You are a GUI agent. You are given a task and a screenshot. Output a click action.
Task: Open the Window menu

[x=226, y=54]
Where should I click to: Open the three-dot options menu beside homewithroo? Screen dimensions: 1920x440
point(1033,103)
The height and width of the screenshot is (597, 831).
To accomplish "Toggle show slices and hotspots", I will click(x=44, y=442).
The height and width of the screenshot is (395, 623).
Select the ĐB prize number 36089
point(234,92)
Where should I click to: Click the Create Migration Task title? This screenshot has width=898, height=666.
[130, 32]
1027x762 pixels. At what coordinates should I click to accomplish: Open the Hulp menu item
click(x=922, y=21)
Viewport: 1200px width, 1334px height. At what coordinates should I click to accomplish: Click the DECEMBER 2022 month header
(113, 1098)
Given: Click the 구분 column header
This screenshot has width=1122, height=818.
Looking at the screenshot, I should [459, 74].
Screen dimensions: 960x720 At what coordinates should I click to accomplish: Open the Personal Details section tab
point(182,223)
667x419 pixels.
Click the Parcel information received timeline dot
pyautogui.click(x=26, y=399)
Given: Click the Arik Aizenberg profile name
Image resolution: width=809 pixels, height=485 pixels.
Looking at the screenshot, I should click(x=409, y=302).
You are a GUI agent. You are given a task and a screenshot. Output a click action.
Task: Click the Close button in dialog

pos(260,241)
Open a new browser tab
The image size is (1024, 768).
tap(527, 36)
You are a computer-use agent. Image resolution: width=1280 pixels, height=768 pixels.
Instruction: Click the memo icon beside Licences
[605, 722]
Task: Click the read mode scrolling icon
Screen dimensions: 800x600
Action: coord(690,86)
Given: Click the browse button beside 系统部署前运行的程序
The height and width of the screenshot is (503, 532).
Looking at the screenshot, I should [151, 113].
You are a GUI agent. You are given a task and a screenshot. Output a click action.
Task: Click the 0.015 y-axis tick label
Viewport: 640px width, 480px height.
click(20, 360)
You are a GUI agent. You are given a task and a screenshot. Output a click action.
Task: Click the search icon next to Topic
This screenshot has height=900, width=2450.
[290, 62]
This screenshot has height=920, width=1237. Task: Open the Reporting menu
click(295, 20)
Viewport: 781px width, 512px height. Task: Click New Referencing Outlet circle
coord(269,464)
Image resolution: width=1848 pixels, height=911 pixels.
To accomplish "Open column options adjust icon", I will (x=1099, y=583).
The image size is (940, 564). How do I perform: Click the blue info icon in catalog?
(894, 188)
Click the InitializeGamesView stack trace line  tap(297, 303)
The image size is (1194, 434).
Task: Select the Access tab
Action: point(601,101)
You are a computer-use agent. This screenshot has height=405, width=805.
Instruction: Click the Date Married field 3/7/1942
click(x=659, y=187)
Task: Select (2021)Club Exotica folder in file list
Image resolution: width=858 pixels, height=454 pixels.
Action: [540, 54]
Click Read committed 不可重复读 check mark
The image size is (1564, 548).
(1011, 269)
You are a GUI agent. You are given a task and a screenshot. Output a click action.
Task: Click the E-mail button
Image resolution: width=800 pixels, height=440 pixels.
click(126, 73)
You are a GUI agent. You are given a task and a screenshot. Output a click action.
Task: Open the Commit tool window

········

* Your objective *
Please transcribe only the lines in the records above running from the line that has "The height and width of the screenshot is (395, 623)." through the line that has "667x419 pixels.", both included, exactly as they appear.

* Worked solution *
The height and width of the screenshot is (395, 623).
Select the ĐB prize number 36089
point(234,92)
Where should I click to: Click the Create Migration Task title? This screenshot has width=898, height=666.
[130, 32]
1027x762 pixels. At what coordinates should I click to accomplish: Open the Hulp menu item
click(x=922, y=21)
Viewport: 1200px width, 1334px height. At what coordinates should I click to accomplish: Click the DECEMBER 2022 month header
(113, 1098)
Given: Click the 구분 column header
This screenshot has width=1122, height=818.
Looking at the screenshot, I should [459, 74].
Screen dimensions: 960x720 At what coordinates should I click to accomplish: Open the Personal Details section tab
point(182,223)
667x419 pixels.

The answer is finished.